Noir

Written by Christopher Moore
Review by India Edghill

Set in a 1947 San Francisco that could exist only in the inventive mind of Christopher Moore, Noir starts when a Mysterious Blonde walks into Sammy “Two Toes” Tiffin’s bar.  (Her name, btw, is Stilton, so Sammy calls her “The Cheese”; clearly, she is the Big Cheese!)  And then the delightfully convoluted action starts, as an Air Force general from Roswell, New Mexico, shows up wanting Sammy (who’s the go-to guy with serious street connections when you want something done) to provide female “entertainment” for a Mysterious Meeting.  Oh, and Sammy’s black mamba has escaped and is somewhere in San Francisco.  Then there’s the flying saucer that crashed near Roswell, and the Mysterious Moon Man that Sammy and the Cheese discover when Sammy has to rescue her from the Mysterious Meeting…

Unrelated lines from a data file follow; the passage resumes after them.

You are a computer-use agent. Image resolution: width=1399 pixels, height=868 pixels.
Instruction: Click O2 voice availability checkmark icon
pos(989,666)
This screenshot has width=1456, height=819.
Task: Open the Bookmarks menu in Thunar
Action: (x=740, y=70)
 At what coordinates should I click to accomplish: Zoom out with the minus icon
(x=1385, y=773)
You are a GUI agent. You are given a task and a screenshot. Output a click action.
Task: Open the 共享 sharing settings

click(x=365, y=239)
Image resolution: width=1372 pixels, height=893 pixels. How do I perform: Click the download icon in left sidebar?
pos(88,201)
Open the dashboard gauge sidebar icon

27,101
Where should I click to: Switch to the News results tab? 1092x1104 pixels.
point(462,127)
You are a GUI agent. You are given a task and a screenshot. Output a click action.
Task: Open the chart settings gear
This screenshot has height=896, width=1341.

As you can deduce, “plot we’ve got, quite a lot” – but the convoluted plot is seriously secondary to the atmosphere and wordplay.  This delightful romp reads as if it were written in 1947 (except for a Star Wars reference that clanks its way into the prose).  Unfortunately, this involves actual 1947 attitudes and language, which may make this a non-starter for some readers. Noir is very much a “your mileage may vary” book.  However, the combination of Sammy, the Cheese, a Mysterious Chinese, a Moon Man, and a talkative snake, produce a genre the author has dubbed “Perky Noir” – and as always, Moore writes with verve. This wild romp is recommended with the above caveat about the outdated attitudes.